Gordon Best and his wife Moira had dreamed of taking part in the rally throughout their 47-year-marriage and planned to enter last year’s event, but Moira sadly died three months before at the age of 69.

The Clacks husband promised her he would still take part in the event in her memory, and in January 2017 he drove more than 1,300 miles in the couple’s classic car.

He never thought that he would do it again until his son Duncan started “bending his ear” to do it again, so that he could do it with him.

Gordon said: “Last year I said I would never do it again because it is non-stop driving. Even though you have a partner, one of you has to navigate while the other drives.

“I did it last year because I promised Moira as we were going to do it together.
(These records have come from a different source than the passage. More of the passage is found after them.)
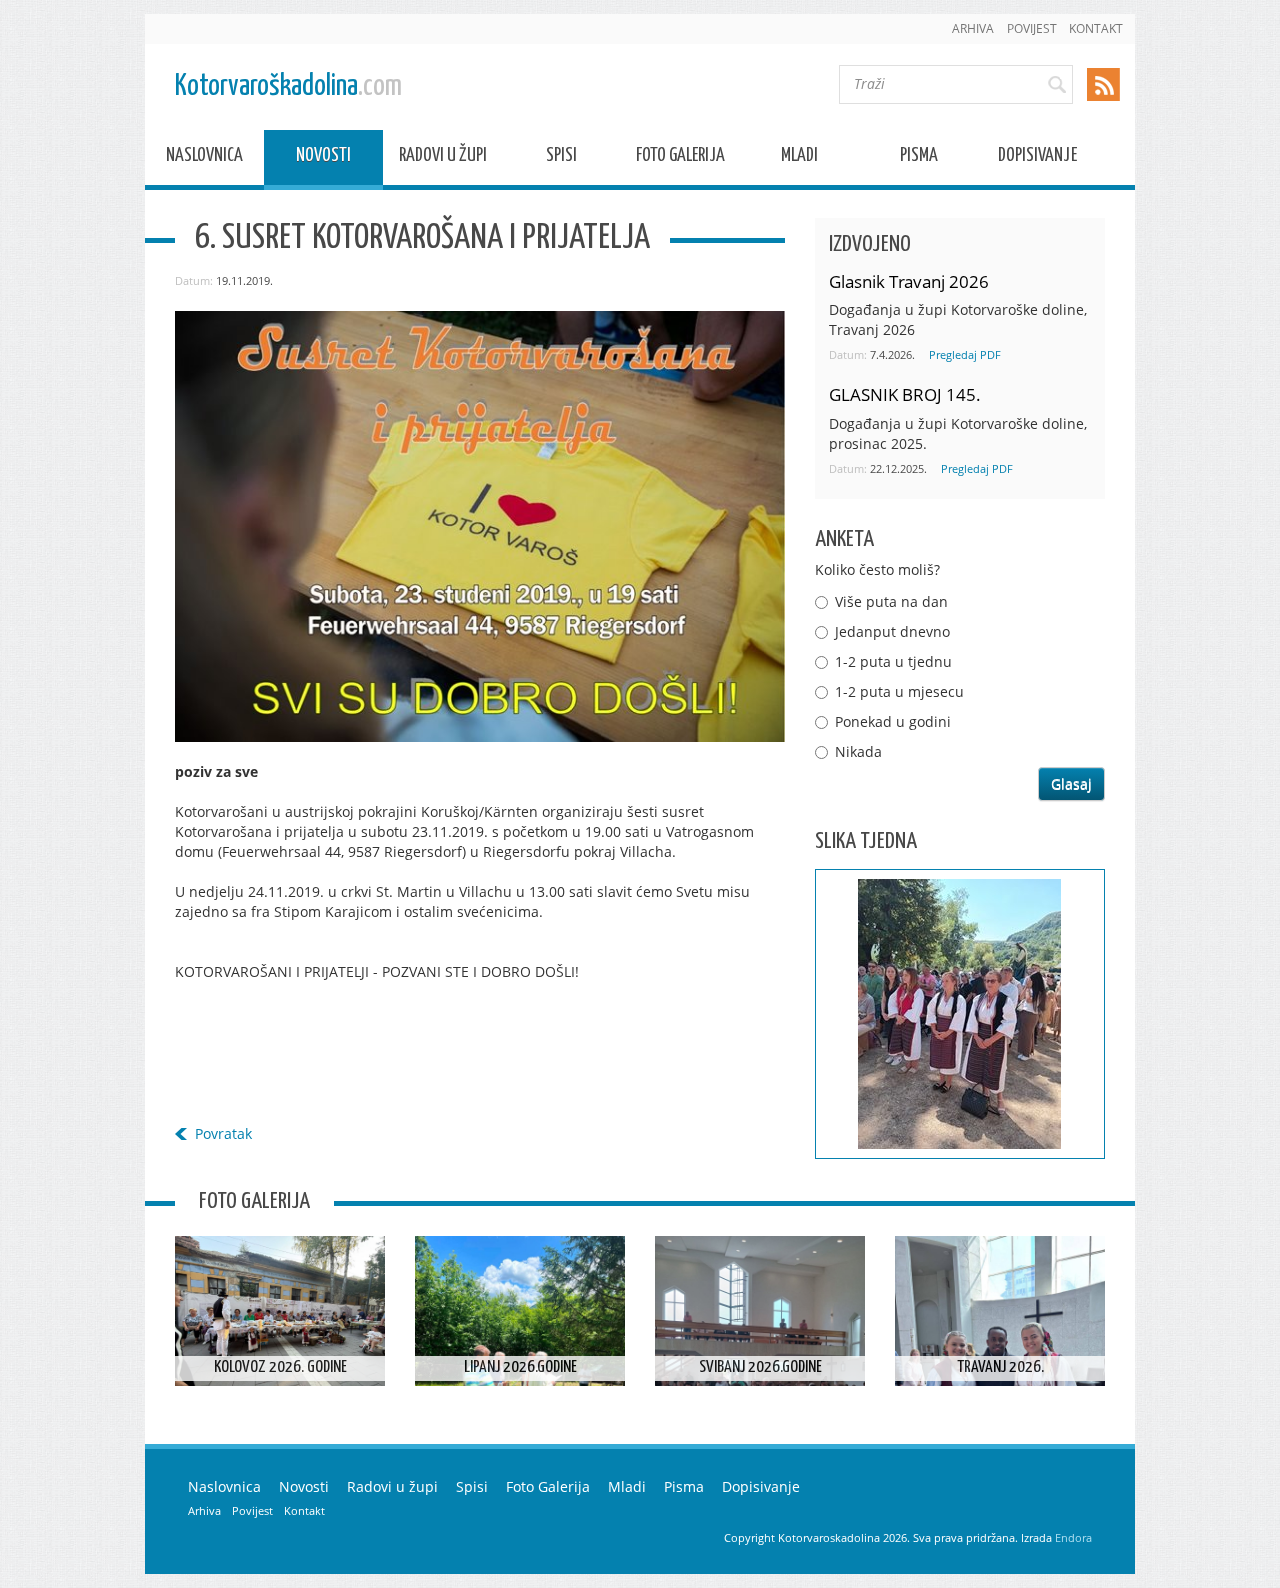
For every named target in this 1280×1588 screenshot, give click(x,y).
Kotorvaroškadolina (288, 86)
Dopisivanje (1037, 158)
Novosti (323, 158)
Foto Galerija (680, 158)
The only reason I did it again was because my son kept bending my ear, so he did it to honour his mum.”

Gordon said this year’s rally was a much more challenging race than last year due to the conditions with snow taller than himself towering above the car.

The 72-year-old said: “It was brutal. Really challenging this year. Going down, we hit the biggest pothole I have ever seen. It knocked all sorts of things out the car, which all had to be repaired, but we just had to keep going.

“The snow was awful, at one point we were going at 10mph. There are five Scottish cars still over there that crashed."

Gordon, who served as a police superintendent in South Africa before moving back to the UK, part in the rally to raise money for Scotland’s Beatson Cancer Care Centre and Strathcarron Hospice.

The grandad-of-five and his late wife bought a 1960 Rover P4100 in 2014 and worked on the car to get it ready at his daughter’s farm, where she opted to stay rather than join her dad and brother on this year’s rally.

Going from Paisley to Monaco, the race took its toll on Gordon, although he says they were well looked after with a “tremendous” gala dinner after the event.

Last year, Gordon raised a little more than £7,000 for the charity, but says that they have raised a “couple thousand more” so far. However, he is reluctant to put a number on it yet as donations are still rolling in until March at various events.

While this may have been his final Monte Carlo rally, he has no plans to give up altogether.

He said: “That’s the last time I’ll do that, but I am considering entering the North Coast 500 – a road trip which takes in 500 miles of Scottish coastline.”